PSİKOLOJİK DANIŞMAN NEVZAT ÖZER; MUTLULUK PARFÜM GİBİDİR, KENDİNE BULAŞTIRMADAN BAŞKALARINA VEREMEZSİN

Psikolojik danışman -Yazar Nevzat Özer, Mutsuzluğun nedenlerini UHA Haber Ajansı Adana İl Temsilciliğine uzman gözüyle çarpıcı açıklamalarda bulundu. Özer; "Mutlu ailelerden mutlu çocuklar yetişir" ilkesi çoğu zaman ge­çerli bir ilkedir. Ailenizdeki gülümsemeler, konuşmalar, hal hatır sormalar, saygı, nezaket kavramları ne kadar fazla ise ve bunları ne kadar çok içselleştirmişseniz bunların etkileri de, çocuklarınıza o derece güçlü yansıyacaktır " dedi.

Psikolojik danışman Nevzat Özer; MUTLULUK PARFÜM GİBİDİR, KENDİNE BULAŞTIRMADAN BAŞKALARINA VEREMEZSİN

Psikolojik danışman -Yazar Nevzat Özer,  Mutsuzluğun ve Mutlu olmanın şifrelerini çok net şekilde değerlendirdi. Ülkemizin önemli bir süreçten geçerek mutsuzluğun çocuklar üzerinde etkili olduğuna dikkat çekti.
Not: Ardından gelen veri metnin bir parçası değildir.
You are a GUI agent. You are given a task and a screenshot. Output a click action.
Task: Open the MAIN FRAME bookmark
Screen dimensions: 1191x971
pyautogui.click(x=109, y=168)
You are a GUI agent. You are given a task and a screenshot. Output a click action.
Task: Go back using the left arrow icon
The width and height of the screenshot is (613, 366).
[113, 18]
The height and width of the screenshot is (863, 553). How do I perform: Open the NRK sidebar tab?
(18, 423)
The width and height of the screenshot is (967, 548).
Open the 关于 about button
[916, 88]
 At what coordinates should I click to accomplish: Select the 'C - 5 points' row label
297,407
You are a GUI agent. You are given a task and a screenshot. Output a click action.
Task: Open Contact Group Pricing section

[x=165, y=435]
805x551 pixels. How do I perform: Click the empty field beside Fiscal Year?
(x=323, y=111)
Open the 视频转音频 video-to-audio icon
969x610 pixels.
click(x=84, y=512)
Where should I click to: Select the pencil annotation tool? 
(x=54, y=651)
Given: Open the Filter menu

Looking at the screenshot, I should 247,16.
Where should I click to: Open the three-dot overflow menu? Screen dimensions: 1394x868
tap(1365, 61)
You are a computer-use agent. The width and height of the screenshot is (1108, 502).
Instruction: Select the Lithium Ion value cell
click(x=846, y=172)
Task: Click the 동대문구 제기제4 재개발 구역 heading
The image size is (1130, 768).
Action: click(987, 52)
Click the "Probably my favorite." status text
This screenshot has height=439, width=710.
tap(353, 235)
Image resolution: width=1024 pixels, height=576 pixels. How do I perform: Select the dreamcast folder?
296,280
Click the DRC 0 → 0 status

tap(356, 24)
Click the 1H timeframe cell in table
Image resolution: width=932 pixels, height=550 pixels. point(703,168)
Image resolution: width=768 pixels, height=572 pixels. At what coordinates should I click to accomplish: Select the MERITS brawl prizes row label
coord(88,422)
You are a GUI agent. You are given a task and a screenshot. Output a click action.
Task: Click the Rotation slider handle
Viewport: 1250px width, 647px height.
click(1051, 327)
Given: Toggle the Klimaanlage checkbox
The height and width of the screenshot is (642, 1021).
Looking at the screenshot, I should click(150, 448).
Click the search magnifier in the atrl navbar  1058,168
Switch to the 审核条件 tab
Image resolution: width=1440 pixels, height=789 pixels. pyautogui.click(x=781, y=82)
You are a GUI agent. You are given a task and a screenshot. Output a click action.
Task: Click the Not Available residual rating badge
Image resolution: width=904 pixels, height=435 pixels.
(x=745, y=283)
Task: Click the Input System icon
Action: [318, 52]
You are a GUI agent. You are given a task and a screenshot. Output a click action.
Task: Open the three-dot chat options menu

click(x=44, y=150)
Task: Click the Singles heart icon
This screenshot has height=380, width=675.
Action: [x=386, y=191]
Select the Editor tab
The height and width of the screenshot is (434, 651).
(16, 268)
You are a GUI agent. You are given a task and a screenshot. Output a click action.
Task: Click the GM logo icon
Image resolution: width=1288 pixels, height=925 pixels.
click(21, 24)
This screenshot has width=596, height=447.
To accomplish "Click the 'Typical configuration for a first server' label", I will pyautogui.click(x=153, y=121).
Özer, yaptığı açıklamasında; "Büyürken Anne ve babasına doymamış, Anlaşılmak için büyük savaşlar vermiş, Sevgi ve ilginin gramajından çalınmış çocuklar neyemi  dönüşüyor.? Herkese yetmeye çalışan,Azıcık bir şevkat gördüğünde riskli kararlar alabilen, Bir çift tatlı söze kanabilen  hasarlı bireylere dönüşüyor.Demem o ki; "Elzem olandan,verilmesi gerekenden mahrum bırakıldıysan onu aramak, bulmak için biteviye bir çaba ve zahmet içindesin.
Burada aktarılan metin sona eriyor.